This contradicts that if \lim_{x \to 0} f(x) = A then for every \varepsilon > 0 we have |f(x) - A| < \varepsilon for all 0 < |x| < \delta. In other words, we found an \varepsilon greater than 0 (in particular, we found \varepsilon = \frac{1}{2}) such that no matter how small we choose \delta there exists an x such that |x| is smaller than \delta, but |f(x) - A| is bigger than \varepsilon. This exactly contradicts the definition of \lim_{x \to 0} f(x) = A. Hence, there can be no such number A \in \mathbb{R}. \qquad \blacksquare

This proof shows that there is now way to define f(0) so that f is continuous at 0. We see this since for f to be continuous at 0 we must have \lim_{x \to 0} f(x) = f(0). But if we try to define f(0) = A for any A \in \mathbb{R}, we will fail to achieve continuity since the proof shows \lim_{x \to 0} f(x) \neq A for any A we might want to choose.

Give an alternate proof of the continuity of the sine and cosine functions

  1. Use the inequality

        \[ | \sin x | < |x|, \qquad \text{for } 0 < |x| < \frac{\pi}{2}, \]

    to prove that the sine function is continuous at 0.

  2. Recall the trig identity,

        \[ \cos 2x = 1 - 2 \sin^2 x. \]

    Use this and part (a) to prove that the cosine function is continuous at 0.

  3. Use the formulas for sine and cosine of a sum to prove that the sine and cosine functions are continuous for all x \in \mathbb{R}.

  1. Proof.
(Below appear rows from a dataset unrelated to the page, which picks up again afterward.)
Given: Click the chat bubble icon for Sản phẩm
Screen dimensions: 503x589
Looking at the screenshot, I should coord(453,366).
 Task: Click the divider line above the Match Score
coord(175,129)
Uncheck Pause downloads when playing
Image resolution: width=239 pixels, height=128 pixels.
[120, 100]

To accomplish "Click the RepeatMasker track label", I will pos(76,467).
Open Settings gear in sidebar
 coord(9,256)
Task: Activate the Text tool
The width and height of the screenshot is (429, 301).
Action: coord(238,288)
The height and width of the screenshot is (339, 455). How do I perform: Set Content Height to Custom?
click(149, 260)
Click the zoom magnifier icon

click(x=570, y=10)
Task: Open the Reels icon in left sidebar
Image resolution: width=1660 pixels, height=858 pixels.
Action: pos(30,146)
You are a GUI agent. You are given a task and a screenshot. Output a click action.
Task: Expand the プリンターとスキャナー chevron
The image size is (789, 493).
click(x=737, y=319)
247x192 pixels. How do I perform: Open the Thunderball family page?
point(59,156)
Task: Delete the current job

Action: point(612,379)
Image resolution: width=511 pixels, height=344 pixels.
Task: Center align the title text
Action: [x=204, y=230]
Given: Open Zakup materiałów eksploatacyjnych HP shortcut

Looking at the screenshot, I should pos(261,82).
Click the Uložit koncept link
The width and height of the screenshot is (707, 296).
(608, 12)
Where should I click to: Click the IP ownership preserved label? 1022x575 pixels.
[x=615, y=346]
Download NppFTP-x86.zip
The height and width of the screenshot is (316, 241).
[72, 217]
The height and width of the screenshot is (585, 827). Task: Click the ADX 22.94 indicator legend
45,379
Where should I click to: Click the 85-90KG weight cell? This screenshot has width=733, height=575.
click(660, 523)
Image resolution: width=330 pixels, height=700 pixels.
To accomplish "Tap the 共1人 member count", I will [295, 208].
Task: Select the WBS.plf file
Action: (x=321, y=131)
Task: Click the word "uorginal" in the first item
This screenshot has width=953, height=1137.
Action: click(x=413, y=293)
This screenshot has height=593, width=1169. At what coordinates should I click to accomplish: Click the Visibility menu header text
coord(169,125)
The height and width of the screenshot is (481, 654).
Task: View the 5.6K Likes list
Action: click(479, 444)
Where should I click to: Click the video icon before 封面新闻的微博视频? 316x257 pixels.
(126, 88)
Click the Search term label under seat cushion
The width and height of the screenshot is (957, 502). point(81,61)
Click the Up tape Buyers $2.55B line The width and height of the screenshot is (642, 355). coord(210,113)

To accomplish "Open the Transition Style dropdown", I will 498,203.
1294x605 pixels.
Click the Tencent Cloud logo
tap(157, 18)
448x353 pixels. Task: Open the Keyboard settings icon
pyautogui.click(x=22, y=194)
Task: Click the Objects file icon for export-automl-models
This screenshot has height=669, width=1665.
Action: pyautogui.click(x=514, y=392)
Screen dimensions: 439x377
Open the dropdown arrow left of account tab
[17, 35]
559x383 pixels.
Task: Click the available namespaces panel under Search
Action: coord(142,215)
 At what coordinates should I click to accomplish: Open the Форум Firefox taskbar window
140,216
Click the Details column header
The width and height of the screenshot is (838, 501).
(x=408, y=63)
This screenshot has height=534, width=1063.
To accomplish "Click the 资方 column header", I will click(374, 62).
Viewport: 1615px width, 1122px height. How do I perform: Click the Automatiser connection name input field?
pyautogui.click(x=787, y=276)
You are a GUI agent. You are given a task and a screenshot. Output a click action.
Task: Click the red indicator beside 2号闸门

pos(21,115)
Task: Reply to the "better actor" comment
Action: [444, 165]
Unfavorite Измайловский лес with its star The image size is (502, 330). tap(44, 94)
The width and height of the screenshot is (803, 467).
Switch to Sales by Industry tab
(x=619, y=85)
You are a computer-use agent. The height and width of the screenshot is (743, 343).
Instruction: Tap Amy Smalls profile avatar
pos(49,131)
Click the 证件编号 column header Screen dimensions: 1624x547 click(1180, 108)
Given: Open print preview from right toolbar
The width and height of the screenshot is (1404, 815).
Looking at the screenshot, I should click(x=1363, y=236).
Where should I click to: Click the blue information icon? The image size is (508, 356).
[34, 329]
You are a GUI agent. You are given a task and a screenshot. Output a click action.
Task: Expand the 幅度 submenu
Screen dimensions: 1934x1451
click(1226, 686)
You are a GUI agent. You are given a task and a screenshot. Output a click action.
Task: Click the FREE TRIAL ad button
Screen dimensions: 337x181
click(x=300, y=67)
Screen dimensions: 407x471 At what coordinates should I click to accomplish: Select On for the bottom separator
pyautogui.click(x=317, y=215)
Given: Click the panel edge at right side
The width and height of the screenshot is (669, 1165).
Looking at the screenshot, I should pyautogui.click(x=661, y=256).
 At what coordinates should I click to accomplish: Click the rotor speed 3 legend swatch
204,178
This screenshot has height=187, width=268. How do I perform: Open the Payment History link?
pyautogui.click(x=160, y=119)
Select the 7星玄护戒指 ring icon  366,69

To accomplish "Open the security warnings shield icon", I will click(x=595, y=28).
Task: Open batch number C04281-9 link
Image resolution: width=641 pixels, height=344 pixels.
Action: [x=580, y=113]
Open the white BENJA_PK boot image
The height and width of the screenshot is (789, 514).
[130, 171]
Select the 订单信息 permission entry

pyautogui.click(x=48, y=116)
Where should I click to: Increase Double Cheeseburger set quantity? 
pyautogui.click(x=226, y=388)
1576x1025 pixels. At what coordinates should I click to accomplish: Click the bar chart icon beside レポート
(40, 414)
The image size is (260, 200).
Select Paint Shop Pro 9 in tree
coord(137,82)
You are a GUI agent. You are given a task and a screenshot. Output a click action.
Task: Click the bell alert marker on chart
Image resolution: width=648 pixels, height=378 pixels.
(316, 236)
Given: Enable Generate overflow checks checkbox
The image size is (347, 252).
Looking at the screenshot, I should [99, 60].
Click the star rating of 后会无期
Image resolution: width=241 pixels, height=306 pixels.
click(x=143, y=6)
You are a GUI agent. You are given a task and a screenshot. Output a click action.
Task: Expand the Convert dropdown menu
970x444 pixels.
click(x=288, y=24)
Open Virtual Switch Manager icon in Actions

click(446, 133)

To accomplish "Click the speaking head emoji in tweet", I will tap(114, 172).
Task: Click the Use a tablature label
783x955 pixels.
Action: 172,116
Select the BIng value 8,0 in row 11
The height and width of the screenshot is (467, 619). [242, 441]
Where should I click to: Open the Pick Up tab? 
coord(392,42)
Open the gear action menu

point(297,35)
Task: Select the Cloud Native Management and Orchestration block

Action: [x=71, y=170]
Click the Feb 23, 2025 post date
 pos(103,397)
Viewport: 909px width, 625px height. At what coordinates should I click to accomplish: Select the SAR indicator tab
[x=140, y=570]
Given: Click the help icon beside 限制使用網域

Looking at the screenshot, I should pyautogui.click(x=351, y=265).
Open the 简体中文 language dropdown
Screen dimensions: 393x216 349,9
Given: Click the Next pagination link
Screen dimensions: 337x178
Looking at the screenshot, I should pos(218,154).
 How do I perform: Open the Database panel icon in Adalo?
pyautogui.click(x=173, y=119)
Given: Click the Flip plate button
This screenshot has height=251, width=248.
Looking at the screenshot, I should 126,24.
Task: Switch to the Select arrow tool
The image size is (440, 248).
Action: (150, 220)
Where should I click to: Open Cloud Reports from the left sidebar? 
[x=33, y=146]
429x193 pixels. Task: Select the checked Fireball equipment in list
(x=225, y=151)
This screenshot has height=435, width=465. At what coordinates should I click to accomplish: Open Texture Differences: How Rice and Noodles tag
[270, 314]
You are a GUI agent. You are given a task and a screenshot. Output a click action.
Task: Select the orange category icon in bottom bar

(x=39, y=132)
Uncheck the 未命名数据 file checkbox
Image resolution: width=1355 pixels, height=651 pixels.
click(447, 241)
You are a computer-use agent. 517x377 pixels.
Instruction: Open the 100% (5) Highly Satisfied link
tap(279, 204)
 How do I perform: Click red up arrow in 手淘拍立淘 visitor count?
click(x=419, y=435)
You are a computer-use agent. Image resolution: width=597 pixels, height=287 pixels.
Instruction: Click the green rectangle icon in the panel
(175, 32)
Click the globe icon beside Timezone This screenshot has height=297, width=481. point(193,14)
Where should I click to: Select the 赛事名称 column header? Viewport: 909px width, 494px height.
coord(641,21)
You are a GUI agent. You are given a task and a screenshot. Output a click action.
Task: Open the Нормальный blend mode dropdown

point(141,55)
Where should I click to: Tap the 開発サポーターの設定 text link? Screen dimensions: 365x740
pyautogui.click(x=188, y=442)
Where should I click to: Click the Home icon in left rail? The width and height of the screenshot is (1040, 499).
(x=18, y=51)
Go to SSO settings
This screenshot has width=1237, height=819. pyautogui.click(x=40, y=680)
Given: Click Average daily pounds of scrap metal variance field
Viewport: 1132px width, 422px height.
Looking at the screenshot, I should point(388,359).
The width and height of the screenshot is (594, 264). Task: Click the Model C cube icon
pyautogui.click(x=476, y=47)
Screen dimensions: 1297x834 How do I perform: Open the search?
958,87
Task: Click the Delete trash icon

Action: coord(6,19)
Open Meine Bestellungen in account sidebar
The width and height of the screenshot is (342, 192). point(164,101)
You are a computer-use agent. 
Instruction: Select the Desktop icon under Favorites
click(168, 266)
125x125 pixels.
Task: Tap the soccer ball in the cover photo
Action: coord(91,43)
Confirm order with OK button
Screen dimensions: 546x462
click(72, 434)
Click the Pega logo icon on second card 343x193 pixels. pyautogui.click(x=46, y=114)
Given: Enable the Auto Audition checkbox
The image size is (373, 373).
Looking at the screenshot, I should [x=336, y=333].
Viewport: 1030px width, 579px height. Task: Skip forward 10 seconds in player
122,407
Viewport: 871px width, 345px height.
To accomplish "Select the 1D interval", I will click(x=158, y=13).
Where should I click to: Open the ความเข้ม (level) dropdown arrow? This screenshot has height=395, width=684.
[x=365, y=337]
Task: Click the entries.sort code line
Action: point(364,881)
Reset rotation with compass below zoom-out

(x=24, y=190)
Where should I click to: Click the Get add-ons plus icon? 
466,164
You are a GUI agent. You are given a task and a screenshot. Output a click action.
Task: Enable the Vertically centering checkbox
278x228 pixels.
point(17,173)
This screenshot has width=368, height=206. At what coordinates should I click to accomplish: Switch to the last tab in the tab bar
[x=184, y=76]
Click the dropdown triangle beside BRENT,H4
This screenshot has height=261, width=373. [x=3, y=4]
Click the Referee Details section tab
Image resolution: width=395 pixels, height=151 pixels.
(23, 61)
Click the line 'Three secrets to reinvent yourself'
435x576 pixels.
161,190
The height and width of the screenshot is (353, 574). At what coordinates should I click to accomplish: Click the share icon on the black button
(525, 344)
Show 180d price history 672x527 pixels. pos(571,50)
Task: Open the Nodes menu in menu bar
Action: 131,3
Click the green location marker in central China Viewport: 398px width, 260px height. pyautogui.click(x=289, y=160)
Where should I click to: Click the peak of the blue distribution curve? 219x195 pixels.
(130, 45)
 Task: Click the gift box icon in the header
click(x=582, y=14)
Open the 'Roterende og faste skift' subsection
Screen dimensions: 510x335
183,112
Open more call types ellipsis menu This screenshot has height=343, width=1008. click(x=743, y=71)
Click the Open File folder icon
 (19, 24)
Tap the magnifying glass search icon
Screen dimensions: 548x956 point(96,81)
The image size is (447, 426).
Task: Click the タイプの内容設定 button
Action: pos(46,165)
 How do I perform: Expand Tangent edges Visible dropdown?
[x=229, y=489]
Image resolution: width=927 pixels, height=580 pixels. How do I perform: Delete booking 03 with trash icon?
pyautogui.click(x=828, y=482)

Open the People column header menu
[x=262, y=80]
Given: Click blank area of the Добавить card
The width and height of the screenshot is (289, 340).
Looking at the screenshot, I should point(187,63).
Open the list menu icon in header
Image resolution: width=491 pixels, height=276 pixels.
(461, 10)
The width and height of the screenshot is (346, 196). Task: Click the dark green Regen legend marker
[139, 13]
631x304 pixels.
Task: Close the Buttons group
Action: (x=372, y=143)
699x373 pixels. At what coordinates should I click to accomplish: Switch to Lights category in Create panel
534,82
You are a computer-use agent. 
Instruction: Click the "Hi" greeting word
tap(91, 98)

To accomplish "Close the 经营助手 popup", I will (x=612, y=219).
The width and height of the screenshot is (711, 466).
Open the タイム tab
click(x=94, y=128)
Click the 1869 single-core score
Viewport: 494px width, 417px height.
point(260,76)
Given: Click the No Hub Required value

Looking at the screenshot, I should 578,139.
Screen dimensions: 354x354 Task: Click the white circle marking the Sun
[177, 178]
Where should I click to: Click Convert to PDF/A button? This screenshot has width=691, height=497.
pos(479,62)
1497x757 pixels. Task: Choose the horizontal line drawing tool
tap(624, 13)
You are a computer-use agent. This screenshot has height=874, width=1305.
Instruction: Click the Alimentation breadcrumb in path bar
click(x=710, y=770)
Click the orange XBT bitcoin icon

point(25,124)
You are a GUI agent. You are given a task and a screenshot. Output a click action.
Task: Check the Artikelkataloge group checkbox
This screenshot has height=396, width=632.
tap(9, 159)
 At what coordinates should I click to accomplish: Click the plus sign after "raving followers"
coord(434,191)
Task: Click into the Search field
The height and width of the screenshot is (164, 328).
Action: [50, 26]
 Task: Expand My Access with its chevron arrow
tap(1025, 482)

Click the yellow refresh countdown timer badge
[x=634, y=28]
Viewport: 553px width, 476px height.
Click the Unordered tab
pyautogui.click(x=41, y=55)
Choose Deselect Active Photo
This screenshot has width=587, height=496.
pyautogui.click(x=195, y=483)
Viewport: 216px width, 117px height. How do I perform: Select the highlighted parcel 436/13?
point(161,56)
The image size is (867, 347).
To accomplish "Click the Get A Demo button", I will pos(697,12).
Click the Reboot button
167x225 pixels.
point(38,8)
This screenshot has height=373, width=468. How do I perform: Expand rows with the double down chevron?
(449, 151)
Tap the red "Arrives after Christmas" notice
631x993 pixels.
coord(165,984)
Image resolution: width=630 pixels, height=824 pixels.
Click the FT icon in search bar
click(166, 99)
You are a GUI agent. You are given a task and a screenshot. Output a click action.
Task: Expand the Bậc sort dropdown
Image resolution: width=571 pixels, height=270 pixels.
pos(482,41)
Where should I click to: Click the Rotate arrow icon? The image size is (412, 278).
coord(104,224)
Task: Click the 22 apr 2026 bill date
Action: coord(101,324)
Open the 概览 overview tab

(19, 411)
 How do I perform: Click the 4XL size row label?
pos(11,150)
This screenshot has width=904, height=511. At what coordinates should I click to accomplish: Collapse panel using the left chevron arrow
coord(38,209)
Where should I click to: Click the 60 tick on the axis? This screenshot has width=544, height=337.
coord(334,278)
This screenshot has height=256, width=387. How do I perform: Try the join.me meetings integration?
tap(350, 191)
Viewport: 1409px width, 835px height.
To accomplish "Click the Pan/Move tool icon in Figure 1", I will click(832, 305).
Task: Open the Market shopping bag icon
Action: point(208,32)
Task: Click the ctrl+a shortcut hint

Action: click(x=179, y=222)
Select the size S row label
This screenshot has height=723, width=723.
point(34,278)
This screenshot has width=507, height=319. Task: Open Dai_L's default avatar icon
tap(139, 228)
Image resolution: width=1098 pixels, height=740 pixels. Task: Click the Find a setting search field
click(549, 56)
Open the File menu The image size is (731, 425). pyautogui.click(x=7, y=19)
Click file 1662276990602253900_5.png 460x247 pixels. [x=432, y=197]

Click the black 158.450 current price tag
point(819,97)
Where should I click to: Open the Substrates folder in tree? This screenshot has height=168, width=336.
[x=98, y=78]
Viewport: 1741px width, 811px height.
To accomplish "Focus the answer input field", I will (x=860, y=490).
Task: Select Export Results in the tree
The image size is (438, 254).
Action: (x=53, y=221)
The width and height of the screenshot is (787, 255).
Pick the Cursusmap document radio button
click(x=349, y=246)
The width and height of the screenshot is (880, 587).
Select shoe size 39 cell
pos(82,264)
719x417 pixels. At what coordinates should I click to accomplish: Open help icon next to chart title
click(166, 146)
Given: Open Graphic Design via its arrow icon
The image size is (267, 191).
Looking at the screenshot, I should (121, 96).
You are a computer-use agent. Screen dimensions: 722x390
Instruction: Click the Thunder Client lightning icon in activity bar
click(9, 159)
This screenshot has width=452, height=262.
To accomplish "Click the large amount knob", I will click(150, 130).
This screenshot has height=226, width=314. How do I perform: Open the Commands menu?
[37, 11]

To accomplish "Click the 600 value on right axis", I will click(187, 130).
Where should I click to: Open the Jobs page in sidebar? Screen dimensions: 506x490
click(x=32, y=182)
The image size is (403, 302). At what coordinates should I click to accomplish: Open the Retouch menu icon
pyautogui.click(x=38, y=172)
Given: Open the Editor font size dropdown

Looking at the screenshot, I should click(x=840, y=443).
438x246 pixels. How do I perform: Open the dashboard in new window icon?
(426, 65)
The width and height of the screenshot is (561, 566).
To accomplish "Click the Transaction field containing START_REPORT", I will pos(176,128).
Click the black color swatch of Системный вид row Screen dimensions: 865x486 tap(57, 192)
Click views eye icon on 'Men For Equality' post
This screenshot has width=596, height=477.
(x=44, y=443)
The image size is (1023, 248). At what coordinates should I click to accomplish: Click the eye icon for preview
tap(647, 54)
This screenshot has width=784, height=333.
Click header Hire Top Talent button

To show \sin is continuous at 0, we must show that \lim_{x \to 0} \sin x = \sin 0 = 0. We show this limit is zero directly from the epsilon-delta definition of the limit, i.e., given arbitrary positive \varepsilon, we have |\sin x| < \varepsilon whenever |x| < \delta. Let \varepsilon be an arbitrary number greater than 0, \varepsilon > 0. Then, let \delta = \varepsilon. Using the given inequality we have,

        \[ | \sin x | < |x| < \delta = \varepsilon, \qquad \text{whenver } 0 < |x| < \delta. \]

    Thus, \sin x is continuous at 0. \qquad \blacksquare

  2. Proof. First, using the given trig identity we have

        \[ \cos (2x) = 1 - 2 \sin^2 x \quad \implies \quad \cos x = 1 - 2 \sin^2 \frac{x}{2}. \]

    Thus,

        \begin{align*}  \lim_{x \to 0} \cos x &= \lim_{x \to 0} \left( 1 - 2 \sin^2 \frac{x}{2} \right) \\  &= 1 - 2 \cdot \lim_{x \to 0} \left( \sin \left( \frac{x}{2} \right) \sin \left( \frac{x}{2} \right) \right) \\  &= 1 = \cos 0. \end{align*}

    Thus, cosine is continuous at 0.

  3. Proof. Finally, to show sine and cosine are continuous for all x \in \mathbb{R}, we show that \lim_{x \to h} \sin x = sin h, and \lim_{x \to h} \cos x = cos h. First, we recall the formulas for the sine and cosine of a sum,

        \begin{align*}  \sin (x+h) &= \sin x \cos h + \sin h \cos x \\  \cos (x+h) &= \cos x \cos h - \sin x \sin h. \end{align*}

    So, we compute the limits

        \begin{align*}  \lim_{x \to h} \sin x &= \lim_{x \to 0} \sin (x+h) = \lim_{x \to 0} (\sin x \cos h + \sin h \cos x) = \sin h \\  \lim_{x \to h} \cos x &= \lim_{x \to 0} \cos (x+h) = \lim_{x \to 0} (\cos x \cos h - \sin x \sin ) = \cos h. \end{align*}

    Therefore, sine and cosine are continuous for all x \in \mathbb{R}. \qquad \blacksquare

Consider the continuity of (tan x)/x at the point x=0

Consider the function

    \[ f(x) = \frac{\tan x}{x} \qquad x \neq 0. \]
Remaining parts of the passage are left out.